Je repris : — Vous rappelez-vous ce qui s'est passé hier soir chez vous ?
— Oui.
— Vous rappelez-vous que le docteur Parent vous a endormie ?
— Oui.
— Eh ! bien, il vous a ordonné de venir m'emprunter ce matin cinq mille francs, et vous obéissez en ce moment à cette suggestion.
Elle réfléchit quelques secondes et répondit :
— Puisque c'est mon mari qui les demande.
Pendant une heure, j'essayai de la convaincre, mais je n'y pus parvenir.
Quand elle fui partie, je courus chez le docteur. Il allait sortir ; et il m'écouta en souriant. Puis il dit :
— Croyez-vous maintenant ?
— Oui, il le faut bien.
— Allons chez votre parente.
Elle sommeillait déjà sur une chaise longue, accablée de fatigue.
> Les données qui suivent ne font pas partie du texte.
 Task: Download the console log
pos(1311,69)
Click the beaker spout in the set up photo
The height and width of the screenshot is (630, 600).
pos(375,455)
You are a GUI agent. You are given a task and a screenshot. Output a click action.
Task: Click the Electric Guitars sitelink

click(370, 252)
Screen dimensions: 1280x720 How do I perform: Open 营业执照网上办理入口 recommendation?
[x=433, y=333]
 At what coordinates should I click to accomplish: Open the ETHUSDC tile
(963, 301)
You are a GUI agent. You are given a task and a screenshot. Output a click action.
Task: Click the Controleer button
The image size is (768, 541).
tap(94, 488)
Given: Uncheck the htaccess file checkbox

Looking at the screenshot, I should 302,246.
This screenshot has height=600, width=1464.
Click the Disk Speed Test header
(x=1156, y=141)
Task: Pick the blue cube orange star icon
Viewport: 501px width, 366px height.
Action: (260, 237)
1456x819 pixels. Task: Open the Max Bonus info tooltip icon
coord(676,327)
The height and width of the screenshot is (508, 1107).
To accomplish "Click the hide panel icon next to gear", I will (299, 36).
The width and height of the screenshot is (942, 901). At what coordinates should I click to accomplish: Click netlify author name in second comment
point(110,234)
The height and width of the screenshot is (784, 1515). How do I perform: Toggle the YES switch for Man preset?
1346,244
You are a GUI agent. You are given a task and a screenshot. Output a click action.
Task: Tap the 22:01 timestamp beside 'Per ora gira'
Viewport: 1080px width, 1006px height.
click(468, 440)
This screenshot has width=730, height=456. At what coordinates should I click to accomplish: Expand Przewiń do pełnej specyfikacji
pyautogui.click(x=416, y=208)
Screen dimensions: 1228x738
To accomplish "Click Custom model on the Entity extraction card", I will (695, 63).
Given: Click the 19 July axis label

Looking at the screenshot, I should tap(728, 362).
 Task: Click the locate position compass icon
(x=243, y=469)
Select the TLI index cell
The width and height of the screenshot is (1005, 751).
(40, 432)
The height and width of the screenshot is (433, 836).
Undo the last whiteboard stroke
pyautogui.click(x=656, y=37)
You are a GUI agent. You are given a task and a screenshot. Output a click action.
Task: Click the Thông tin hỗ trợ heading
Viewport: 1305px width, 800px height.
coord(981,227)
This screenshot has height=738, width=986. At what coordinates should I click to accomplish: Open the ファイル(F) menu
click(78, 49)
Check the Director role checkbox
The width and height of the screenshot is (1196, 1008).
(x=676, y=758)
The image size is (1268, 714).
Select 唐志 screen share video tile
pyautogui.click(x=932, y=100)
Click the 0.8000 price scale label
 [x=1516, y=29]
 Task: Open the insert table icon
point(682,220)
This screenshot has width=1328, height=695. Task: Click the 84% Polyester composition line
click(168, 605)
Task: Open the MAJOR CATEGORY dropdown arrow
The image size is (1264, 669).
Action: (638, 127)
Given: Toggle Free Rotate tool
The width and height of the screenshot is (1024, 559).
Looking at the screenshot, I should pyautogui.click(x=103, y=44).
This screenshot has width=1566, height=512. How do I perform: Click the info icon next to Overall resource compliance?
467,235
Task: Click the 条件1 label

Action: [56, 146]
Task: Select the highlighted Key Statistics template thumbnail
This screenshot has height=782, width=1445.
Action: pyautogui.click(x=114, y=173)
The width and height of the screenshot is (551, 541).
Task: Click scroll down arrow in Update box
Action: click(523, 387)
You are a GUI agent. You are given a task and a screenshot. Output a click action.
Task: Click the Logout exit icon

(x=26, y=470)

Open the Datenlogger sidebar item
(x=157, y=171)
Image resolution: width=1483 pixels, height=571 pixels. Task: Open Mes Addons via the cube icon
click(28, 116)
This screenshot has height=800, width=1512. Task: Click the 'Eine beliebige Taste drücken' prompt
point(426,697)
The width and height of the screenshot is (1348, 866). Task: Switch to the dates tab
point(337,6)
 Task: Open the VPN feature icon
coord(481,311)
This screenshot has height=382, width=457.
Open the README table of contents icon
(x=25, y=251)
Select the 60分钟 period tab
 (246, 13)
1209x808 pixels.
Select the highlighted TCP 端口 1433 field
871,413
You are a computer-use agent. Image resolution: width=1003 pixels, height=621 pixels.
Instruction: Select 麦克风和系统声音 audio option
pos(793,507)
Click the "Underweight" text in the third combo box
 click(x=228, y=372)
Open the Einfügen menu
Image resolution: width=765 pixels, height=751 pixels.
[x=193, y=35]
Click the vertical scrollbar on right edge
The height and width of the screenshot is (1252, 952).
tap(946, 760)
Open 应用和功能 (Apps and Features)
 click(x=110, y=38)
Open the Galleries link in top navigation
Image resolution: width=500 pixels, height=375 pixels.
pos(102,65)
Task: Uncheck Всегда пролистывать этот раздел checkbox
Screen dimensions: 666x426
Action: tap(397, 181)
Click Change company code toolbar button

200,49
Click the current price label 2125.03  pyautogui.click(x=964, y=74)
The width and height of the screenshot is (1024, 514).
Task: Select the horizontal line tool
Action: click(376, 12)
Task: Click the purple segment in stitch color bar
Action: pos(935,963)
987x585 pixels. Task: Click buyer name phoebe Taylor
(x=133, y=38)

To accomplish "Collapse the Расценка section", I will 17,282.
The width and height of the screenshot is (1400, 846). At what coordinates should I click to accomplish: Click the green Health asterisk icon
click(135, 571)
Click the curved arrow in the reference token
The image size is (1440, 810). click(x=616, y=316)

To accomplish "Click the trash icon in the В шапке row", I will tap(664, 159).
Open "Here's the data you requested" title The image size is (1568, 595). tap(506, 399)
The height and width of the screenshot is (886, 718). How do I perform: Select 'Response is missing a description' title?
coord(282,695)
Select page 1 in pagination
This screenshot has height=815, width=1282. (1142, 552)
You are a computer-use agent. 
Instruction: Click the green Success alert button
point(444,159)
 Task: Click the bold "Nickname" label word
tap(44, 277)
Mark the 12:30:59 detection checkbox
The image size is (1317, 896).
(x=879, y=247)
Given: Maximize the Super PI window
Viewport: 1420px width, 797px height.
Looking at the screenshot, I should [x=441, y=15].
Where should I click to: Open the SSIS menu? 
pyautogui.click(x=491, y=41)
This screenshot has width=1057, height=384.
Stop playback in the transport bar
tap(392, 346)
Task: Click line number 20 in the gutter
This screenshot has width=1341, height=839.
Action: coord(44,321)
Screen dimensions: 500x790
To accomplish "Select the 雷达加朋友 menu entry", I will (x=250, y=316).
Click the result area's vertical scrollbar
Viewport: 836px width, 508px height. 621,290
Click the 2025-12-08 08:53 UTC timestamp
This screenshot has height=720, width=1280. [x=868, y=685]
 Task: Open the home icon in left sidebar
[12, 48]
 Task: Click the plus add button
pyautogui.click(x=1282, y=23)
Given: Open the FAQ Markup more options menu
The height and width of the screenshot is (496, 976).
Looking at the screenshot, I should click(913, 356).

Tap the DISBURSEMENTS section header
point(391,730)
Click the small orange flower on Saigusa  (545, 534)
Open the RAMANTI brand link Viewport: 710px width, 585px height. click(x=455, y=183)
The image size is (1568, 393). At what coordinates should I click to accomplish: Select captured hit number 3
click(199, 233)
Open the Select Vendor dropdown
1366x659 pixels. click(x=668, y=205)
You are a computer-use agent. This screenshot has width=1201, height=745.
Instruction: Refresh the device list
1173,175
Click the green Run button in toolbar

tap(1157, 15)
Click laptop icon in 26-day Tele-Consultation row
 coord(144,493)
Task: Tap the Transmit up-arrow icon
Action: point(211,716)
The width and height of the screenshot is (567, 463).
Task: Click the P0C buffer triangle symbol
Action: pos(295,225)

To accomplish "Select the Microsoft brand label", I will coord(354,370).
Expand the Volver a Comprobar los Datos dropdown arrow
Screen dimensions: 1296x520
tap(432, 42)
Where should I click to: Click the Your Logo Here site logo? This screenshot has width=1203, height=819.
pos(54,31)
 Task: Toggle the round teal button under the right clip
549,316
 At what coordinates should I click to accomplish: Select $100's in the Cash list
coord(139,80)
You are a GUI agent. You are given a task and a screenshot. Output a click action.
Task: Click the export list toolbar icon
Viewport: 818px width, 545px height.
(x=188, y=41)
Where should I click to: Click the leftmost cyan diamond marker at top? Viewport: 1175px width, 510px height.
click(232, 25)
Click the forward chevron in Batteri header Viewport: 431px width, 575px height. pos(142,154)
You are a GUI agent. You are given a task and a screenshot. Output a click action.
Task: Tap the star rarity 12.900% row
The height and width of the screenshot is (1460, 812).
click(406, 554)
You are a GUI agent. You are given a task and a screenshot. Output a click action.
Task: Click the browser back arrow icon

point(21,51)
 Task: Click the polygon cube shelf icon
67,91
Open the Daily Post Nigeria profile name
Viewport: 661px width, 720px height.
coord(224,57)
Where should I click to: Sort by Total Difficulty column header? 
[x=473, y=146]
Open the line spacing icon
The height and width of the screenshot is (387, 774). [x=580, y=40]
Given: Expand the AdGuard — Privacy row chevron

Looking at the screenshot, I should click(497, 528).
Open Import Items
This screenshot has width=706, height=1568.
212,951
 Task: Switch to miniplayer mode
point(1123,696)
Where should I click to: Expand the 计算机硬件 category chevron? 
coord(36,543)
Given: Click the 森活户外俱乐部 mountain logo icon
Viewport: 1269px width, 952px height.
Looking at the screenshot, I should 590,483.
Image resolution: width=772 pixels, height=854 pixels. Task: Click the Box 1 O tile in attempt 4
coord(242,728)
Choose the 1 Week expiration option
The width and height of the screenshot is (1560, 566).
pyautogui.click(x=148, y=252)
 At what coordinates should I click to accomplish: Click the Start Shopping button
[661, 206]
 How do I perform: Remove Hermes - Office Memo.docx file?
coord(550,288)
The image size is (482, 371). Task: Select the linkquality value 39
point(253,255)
Le médecin lui prit le pouls, la regarda quelque temps, une main levée vers ses yeux qu'elle ferma peu à peu sous l'effort insoutenable de cette puissance magnétique.
Quand elle fut endormie :
— Votre mari n'a plus besoin de cinq mille francs ! Vous allez donc oublier que vous avez prié votre cousin de vous les prêter, et, s'il vous parle de cela, vous ne comprendrez pas.
Puis il la réveilla. Je tirai de ma poche un portefeuille :
— Voici, ma chère cousine, ce que vous m'avez demandé ce matin.
Elle fut tellement surprise que je n'osai pas insister. J'essayai cependant de ranimer sa mémoire, mais elle nia avec force, crut que je me moquais d'elle, et faillit, à la fin, se fâcher.
Voilà ! je viens de rentrer ; et je n'ai pu déjeuner, tant cette expérience m'a bouleversé.
19 juillet. — Beaucoup de personnes à qui j'ai raconté cette aventure se sont moquées de moi. Je ne sais plus que penser. Le sage dit : Peut-être ?
21 juillet. — J'ai été dîner à Bougival, puis j'ai passé la soirée au bal des canotiers. Décidément, tout dépend des lieux et des milieux. Croire au surnaturel dans l'île de la Grenouillière, serait le comble de la folie... mais au sommet du mont Saint-Michel ?... mais dans les Indes ? Nous subissons effroyablement l'influence de ce qui nous entoure. Je rentrerai chez moi la semaine prochaine.
30 juillet. — Je suis revenu dans ma maison depuis hier. Tout va bien.
2 août. — Rien de nouveau ; il fait un temps superbe. Je passe mes journées à regarder couler la Seine.